> Instructions to follow:
Skip the pictures. Transcribe exactly the lines from the line containing "The height and" to the end of the listing.

> Records supplied:
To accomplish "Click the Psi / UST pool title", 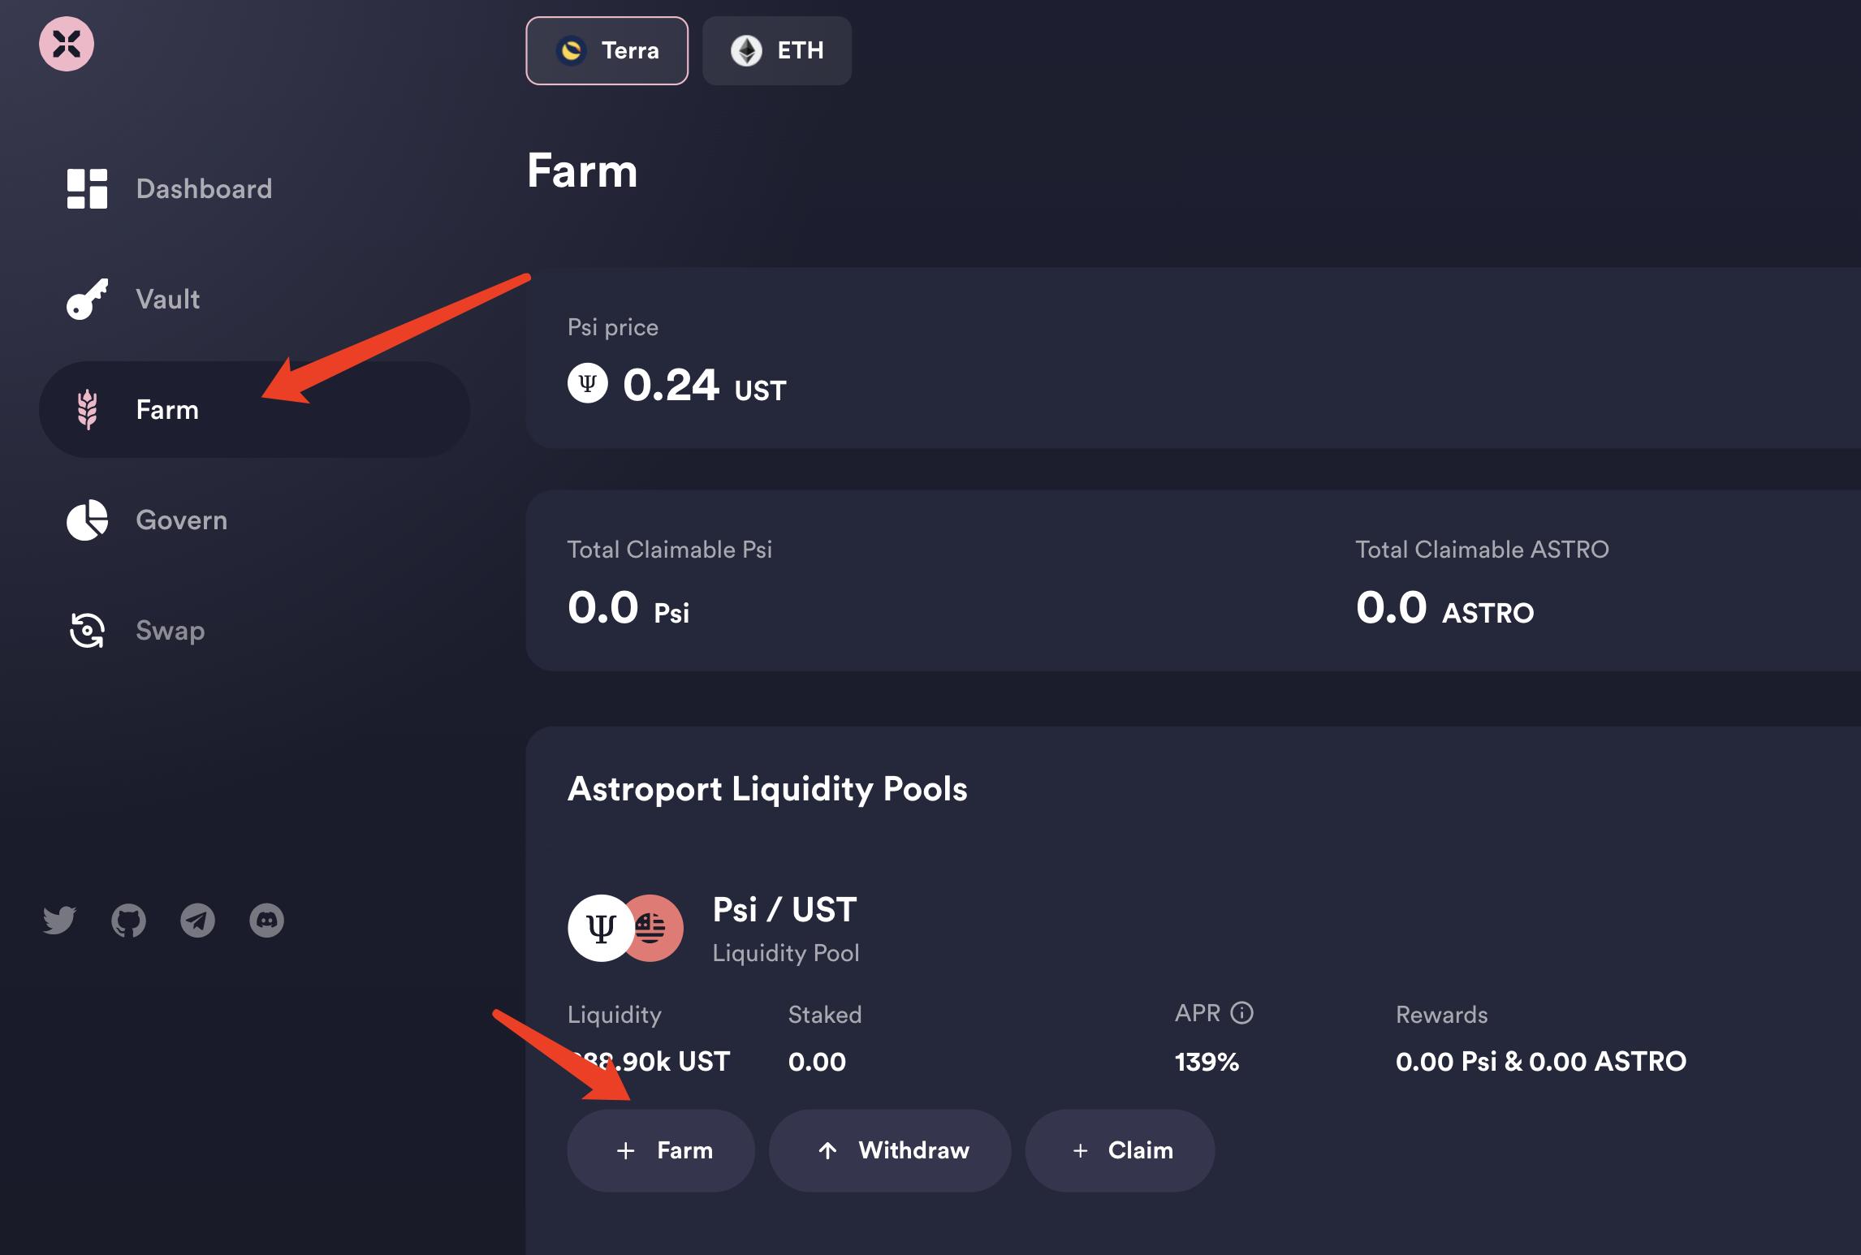I will 784,910.
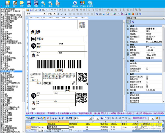Click the 放大 (Zoom in) magnifier icon
The image size is (165, 133).
pos(43,3)
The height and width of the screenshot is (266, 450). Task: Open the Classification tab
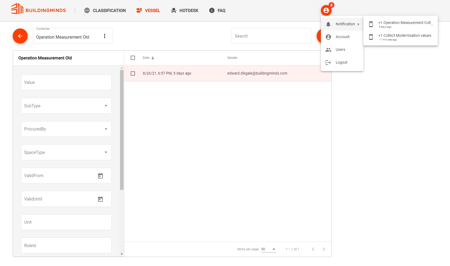click(x=105, y=10)
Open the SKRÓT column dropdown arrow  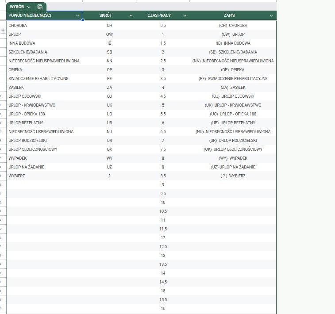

> Result of this task:
The height and width of the screenshot is (266, 450). Task: Open the Classification tab
click(x=105, y=10)
Open the SKRÓT column dropdown arrow  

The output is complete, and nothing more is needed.